The Incarnation was meant to wipe away forever the idea that God is remote and separate. Christ’s ascension into heaven and the descent of the Holy Spirit were meant to make that even more palpable.  Jesus told Mary in the Garden when she reached out to touch him, “Do not hold me for I have not yet ascended to my Father,” which is to say, “Do not hold me at all,” since she could not possibly do so after the Ascension!   And he tells his disciples that is “better that I go” so that the Holy Spirit could come.  The Incarnation was an essential introduction and preparation for Pentecost when the Spirit of God would become the means of the deification of all things.  Far from holding on we are called to let go.
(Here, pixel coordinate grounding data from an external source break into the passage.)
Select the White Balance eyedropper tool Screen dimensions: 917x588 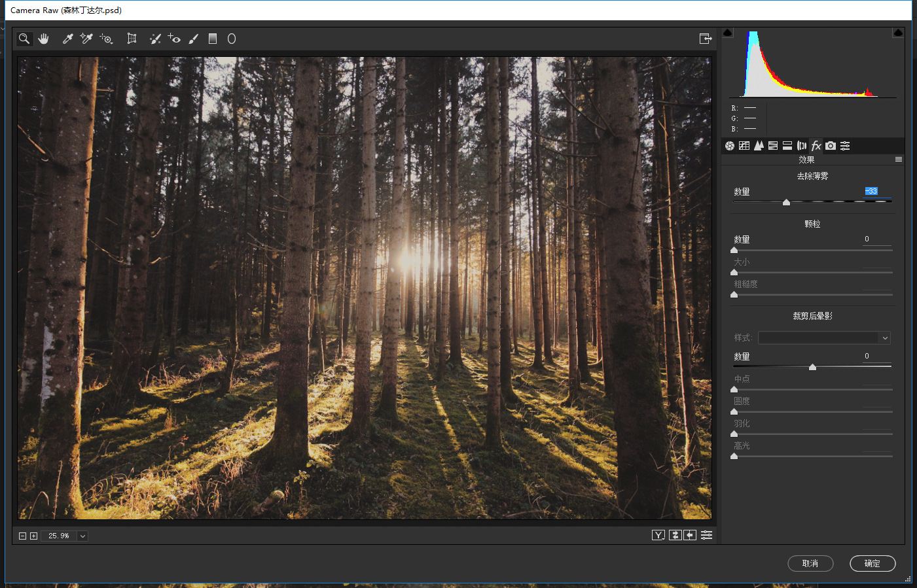click(67, 39)
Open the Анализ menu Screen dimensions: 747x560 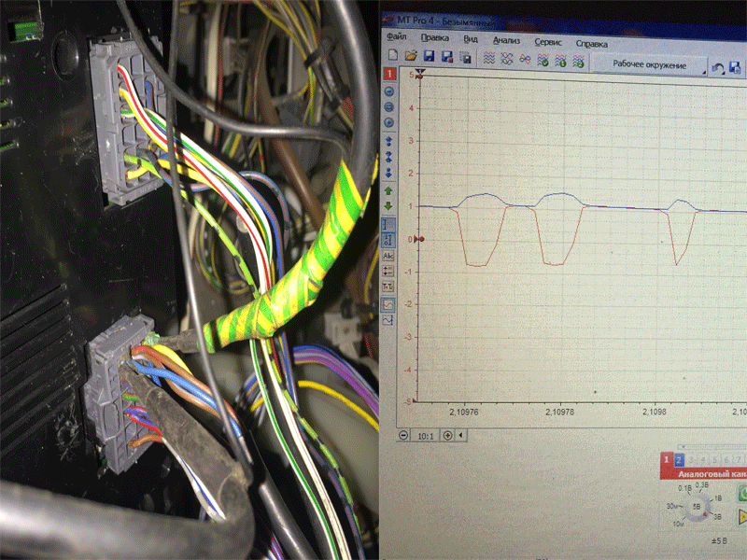(505, 42)
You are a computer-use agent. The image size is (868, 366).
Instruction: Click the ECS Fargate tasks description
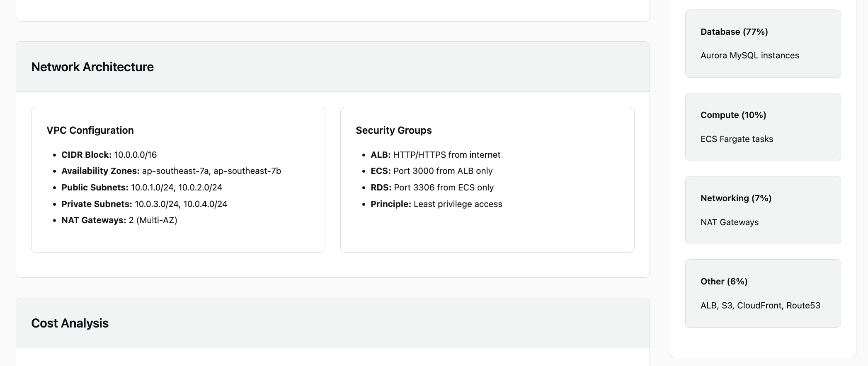click(x=737, y=139)
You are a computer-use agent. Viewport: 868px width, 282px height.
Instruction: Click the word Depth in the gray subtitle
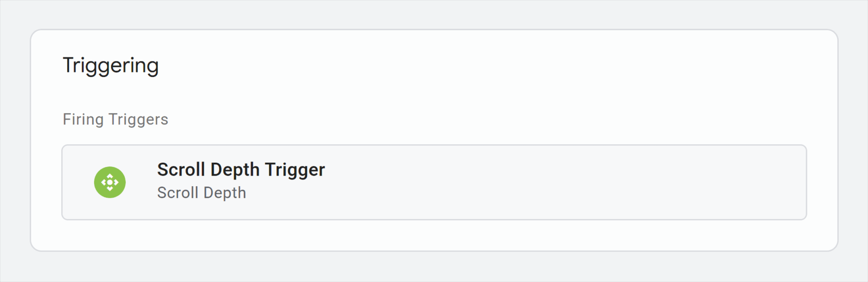click(x=225, y=193)
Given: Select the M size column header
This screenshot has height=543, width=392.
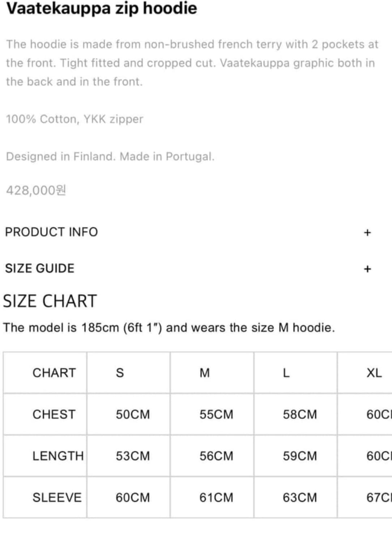Looking at the screenshot, I should point(205,373).
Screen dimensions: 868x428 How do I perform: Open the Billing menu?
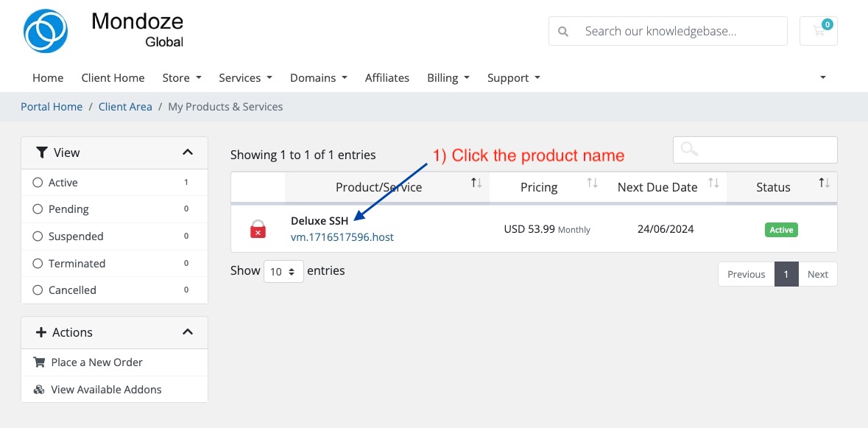pyautogui.click(x=448, y=77)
The Incarnation of God in the flesh points to the incarnation of God in your flesh and my flesh. The indwelling of the Holy Spirit in each one of us is what restores us as to be god-women and god-men.  We are all called to realize in ourselves the original purpose and the truth of what it means to be human and that is to be divine.

All of this, including the entire life of Christ and his teachings, and the Old and New Testaments, comprise the Christian metaphor for expressing the universal truth that God is with us and his kingdom is at hand. 

Thus, Christianity is a mystical religion.  Unfortunately, it has been reduced to an insipid moralism by many today into something that is hardly Christian at all because it does not take seriously the all-important reality of Christ’s first coming into the world.  I think a lot of Christian folk are a little fuzzy on the incarnation and maybe a little disappointed.  I think that is why they get so excited about the Second Coming, hoping that God will get it right next time and once and for all prove how great he really is and how right they have always been.  Like the crowds on Palm Sunday they want the King to finally show up and smite all the godless and the unrighteous (that is, those with whom they disagree) to smithereens.

But the truth is much different.  The King has come, the kingdom is now, the Holy Spirit is the yeast at work in the restoration of all things. For St. Paul the hope of glory is not the Second Coming, but as he wrote, “Christ in me, the hope of glory…For to me to live is Christ…Christ lives in me.” Our hope is not in apocalyptic world destruction, but in the ending of the world as we have come to see it: the end of the world is all about the end of ignorance, the end of misunderstanding writ large in the metaphor of apocalypse.  Will he come again? Certainly. As a matter of fact he comes to us at every Liturgy. And when he does we see him as he is, the Compassionate Lord, the One who has enwrapped everything and everyone in his mercy.  God is love both in Incarnation and Second Coming.

For the kingdom of heaven will not be ruled by a Divine, vengeful Tyrant, but by the Suffering Servant who came and will come not to be served, but to serve.  The kingdom of heaven now and forever is a kingdom of Unconditional Love, Radical Acceptance, and Unconditional Positive Regard. This is what the First Coming of the Son of God teaches us.  The Second will teach us nothing at all different than the first.  For there are not two inconsistent, waffling gods, but One God whose will is always the same revealed in Christ who, according to Paul is the same yesterday, today, and forever.

 For now we must replace our lack of the consciousness of God’s eminence with the knowledge of his Real Presence and allow this truth to dawn within us.  This is the truth that sets us free. He is our sun and moon, our air, our breath, our food, our neighbor, and our self. He is the foundation of all that exists, the Word, the Reason, the energy of life itself.